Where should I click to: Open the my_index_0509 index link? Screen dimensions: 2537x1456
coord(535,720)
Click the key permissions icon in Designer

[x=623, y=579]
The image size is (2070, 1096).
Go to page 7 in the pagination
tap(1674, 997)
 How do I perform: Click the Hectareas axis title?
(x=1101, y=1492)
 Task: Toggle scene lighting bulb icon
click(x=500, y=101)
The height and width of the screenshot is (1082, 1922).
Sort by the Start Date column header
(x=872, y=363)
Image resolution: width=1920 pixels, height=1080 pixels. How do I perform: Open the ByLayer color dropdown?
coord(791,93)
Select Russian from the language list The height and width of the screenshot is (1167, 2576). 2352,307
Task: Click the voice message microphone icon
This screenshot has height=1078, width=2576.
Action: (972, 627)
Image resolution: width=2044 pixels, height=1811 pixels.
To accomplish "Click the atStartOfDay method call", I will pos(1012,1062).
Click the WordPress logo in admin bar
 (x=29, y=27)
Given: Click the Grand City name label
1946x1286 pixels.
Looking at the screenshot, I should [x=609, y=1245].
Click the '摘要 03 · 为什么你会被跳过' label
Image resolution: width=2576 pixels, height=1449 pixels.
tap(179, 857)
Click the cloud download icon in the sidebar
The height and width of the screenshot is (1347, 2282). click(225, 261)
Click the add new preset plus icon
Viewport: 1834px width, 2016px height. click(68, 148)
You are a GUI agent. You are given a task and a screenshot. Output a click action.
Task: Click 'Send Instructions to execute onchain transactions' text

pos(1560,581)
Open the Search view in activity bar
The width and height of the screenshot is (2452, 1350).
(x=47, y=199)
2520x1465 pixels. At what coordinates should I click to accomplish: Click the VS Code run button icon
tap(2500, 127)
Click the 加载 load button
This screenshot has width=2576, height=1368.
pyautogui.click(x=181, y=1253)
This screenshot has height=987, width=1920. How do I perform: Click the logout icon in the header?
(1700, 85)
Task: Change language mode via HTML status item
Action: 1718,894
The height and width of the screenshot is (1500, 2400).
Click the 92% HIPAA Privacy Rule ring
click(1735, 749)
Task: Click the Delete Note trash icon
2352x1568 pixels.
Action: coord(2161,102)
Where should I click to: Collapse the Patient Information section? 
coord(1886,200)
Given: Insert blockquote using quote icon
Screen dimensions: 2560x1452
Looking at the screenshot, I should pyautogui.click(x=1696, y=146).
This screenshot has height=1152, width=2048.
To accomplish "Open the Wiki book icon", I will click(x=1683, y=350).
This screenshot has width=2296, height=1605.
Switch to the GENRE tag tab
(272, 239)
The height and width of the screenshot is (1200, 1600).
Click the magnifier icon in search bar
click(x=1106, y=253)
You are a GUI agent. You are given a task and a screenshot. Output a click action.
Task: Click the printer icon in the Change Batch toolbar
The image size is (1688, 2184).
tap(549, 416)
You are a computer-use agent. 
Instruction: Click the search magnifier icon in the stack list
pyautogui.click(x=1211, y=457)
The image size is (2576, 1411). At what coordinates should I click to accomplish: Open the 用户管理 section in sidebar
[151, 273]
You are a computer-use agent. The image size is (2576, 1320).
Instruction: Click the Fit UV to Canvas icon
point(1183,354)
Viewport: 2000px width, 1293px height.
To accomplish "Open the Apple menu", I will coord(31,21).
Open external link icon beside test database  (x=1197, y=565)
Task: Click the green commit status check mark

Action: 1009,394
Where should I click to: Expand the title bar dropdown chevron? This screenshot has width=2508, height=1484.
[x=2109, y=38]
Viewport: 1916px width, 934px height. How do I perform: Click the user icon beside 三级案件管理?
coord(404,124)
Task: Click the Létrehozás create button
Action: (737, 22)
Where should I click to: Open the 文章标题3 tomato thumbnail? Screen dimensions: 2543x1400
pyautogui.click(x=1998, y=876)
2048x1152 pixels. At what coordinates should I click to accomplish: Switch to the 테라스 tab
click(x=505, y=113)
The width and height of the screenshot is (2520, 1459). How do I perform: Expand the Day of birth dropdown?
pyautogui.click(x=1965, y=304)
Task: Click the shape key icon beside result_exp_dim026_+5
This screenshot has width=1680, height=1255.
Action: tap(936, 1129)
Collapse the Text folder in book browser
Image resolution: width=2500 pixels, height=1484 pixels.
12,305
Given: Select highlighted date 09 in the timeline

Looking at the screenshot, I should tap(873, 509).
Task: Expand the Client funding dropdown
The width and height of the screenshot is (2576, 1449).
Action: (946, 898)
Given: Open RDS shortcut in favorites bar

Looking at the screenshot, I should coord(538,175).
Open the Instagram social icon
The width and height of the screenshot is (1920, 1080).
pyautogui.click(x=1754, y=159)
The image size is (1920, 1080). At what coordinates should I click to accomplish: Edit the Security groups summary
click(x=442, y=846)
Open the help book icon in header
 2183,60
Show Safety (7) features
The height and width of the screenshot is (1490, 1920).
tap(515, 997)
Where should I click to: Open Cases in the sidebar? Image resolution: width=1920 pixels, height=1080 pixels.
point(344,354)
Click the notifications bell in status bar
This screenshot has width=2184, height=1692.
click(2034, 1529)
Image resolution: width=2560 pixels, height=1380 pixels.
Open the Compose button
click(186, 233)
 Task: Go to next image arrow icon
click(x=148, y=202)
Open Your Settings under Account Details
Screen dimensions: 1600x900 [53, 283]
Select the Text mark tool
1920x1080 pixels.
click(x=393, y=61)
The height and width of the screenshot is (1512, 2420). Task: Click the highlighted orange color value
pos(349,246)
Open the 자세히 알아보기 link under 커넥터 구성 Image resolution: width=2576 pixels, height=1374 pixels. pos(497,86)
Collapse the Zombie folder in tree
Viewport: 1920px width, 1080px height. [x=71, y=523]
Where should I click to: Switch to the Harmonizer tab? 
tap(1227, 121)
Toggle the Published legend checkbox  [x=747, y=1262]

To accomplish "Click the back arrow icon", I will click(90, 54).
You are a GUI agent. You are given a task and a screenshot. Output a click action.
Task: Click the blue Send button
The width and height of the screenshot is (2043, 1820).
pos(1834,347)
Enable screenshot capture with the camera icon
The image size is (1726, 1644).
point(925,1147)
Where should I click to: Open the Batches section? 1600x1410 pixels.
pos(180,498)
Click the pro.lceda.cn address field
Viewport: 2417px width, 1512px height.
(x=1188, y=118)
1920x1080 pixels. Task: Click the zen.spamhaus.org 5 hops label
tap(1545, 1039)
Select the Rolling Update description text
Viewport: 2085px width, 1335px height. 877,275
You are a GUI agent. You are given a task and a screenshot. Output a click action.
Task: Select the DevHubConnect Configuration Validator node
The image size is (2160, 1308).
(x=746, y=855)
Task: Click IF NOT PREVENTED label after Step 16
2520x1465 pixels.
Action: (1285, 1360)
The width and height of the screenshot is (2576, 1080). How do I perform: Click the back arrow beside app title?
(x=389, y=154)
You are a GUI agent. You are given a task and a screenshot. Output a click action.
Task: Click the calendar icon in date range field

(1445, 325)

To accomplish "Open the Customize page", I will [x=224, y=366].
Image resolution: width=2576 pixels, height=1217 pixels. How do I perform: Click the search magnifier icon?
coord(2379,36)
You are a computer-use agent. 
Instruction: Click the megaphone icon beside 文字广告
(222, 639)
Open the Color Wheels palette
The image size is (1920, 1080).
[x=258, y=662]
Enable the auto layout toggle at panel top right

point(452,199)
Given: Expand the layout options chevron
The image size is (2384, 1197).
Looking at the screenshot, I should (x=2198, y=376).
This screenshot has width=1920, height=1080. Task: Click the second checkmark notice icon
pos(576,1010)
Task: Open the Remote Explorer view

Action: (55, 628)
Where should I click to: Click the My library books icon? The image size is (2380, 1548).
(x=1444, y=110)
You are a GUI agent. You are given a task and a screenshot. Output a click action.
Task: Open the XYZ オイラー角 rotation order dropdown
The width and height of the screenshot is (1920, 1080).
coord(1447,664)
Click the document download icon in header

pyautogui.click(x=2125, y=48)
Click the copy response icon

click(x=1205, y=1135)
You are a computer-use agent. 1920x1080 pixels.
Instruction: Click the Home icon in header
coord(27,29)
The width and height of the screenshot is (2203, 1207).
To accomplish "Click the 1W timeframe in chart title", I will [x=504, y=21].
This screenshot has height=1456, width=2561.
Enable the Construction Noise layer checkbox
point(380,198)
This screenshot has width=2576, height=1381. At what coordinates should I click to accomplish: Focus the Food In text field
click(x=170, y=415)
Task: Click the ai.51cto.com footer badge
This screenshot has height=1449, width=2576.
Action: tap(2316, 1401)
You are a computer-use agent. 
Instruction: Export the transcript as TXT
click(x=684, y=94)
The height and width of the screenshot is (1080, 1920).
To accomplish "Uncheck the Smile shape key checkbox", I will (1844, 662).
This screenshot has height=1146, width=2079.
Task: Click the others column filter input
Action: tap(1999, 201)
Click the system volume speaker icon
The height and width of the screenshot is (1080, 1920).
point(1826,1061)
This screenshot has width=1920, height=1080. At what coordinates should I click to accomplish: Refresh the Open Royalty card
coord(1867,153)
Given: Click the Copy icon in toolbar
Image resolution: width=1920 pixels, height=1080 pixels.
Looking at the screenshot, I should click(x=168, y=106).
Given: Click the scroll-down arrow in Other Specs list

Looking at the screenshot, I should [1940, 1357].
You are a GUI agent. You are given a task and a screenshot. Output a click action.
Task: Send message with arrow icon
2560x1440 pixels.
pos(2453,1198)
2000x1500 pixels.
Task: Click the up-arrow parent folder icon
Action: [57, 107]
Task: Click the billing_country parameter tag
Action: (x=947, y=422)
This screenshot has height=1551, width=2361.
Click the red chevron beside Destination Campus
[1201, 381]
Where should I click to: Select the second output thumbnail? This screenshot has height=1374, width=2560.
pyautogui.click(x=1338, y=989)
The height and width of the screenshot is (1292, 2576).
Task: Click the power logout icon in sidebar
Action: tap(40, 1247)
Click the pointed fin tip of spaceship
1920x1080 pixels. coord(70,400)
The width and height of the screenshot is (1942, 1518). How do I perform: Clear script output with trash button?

--

→ **ASSIGNMENT**
Which of the lines in the data hold the string "toolbar"? Report each of them by copying it.

→ **TASK SOLUTION**
Task: Click the printer icon in the Change Batch toolbar
Given: Click the Copy icon in toolbar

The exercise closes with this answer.